What to do: Copy exactly the lines of the material below that run from the one containing "Instruction: Reset search with 초기화 link" through the one containing "Task: Click in the Строка поиска field". Copy no other lines.

Provided entries:
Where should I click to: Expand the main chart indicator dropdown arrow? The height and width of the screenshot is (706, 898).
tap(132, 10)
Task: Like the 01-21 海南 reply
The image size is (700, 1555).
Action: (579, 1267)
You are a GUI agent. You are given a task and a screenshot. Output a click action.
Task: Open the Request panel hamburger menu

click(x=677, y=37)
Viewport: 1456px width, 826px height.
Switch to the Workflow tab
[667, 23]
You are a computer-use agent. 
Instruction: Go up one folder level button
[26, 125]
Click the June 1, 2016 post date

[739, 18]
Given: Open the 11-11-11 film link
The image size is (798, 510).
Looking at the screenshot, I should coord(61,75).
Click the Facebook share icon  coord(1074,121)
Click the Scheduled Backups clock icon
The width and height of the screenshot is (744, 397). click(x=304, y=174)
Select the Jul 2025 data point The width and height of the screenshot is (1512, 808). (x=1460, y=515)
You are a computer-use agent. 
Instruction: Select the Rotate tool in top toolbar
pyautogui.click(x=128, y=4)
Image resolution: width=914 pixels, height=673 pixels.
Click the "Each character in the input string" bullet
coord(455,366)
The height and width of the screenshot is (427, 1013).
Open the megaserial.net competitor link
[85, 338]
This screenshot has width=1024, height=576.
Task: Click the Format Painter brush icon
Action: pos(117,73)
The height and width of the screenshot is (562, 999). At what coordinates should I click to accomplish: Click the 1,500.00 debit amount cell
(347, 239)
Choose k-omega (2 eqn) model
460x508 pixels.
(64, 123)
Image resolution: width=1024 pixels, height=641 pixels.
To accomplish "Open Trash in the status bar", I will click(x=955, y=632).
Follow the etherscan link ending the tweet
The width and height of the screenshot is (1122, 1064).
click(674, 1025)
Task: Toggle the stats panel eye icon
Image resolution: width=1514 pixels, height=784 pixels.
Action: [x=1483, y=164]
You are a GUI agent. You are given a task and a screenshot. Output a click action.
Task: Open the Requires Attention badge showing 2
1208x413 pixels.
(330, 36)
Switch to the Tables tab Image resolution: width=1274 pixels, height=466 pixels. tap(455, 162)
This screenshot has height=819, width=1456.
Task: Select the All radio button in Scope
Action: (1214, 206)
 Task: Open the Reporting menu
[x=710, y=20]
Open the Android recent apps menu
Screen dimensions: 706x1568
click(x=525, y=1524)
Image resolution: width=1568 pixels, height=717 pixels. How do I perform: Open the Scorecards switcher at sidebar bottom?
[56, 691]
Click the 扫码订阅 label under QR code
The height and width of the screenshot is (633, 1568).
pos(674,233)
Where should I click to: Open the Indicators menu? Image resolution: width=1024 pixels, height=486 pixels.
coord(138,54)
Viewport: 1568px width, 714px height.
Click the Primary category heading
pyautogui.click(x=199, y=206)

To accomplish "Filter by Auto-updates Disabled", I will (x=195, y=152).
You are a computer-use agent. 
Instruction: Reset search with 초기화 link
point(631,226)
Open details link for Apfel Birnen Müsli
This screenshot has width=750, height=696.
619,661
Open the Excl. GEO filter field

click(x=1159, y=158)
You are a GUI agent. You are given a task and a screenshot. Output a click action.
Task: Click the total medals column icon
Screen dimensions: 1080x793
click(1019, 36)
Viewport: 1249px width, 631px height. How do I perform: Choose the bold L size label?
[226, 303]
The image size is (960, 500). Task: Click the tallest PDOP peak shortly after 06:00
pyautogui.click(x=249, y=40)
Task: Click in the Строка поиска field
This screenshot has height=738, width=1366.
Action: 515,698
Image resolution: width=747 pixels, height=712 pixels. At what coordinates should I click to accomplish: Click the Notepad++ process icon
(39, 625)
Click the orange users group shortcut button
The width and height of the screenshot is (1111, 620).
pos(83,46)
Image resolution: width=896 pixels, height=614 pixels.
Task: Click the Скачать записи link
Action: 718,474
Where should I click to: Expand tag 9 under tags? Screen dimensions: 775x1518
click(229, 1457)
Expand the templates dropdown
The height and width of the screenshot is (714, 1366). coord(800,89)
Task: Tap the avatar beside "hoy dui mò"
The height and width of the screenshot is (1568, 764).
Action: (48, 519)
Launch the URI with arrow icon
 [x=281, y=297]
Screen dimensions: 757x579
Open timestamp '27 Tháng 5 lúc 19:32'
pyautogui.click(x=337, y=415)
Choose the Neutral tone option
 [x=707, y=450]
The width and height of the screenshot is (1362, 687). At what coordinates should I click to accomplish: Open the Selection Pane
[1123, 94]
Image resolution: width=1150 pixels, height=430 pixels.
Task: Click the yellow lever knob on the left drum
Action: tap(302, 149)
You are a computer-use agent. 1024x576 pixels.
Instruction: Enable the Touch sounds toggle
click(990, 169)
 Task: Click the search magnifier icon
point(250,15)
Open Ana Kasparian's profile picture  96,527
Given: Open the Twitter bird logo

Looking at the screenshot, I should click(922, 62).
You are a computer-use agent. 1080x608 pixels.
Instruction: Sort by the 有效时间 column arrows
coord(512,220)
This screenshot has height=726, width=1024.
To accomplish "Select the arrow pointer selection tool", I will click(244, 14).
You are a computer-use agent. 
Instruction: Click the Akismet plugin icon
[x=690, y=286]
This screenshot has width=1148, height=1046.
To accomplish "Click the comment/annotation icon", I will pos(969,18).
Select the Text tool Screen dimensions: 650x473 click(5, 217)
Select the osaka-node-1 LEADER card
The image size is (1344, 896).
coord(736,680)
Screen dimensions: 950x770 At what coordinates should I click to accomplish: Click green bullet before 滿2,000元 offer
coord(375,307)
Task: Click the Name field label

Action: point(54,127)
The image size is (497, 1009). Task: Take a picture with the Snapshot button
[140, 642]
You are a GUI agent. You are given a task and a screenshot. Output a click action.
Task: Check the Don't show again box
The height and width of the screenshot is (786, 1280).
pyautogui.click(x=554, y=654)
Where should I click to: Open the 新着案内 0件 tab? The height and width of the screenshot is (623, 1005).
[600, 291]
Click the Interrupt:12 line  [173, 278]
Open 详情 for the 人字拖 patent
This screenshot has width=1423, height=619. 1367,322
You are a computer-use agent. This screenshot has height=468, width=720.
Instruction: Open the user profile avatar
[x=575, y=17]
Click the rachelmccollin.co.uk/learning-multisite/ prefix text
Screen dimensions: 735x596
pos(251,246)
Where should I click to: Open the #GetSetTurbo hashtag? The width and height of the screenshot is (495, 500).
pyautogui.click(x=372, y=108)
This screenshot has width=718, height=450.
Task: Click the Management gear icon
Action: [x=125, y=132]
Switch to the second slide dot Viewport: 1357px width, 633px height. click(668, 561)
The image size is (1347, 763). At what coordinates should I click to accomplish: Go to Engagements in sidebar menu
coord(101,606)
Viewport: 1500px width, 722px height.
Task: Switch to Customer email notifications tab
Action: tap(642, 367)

Answer box:
Instruction: Reset search with 초기화 link
point(631,226)
Open details link for Apfel Birnen Müsli
This screenshot has width=750, height=696.
619,661
Open the Excl. GEO filter field

click(x=1159, y=158)
You are a GUI agent. You are given a task and a screenshot. Output a click action.
Task: Click the total medals column icon
Screen dimensions: 1080x793
click(1019, 36)
Viewport: 1249px width, 631px height. How do I perform: Choose the bold L size label?
[226, 303]
The image size is (960, 500). Task: Click the tallest PDOP peak shortly after 06:00
pyautogui.click(x=249, y=40)
Task: Click in the Строка поиска field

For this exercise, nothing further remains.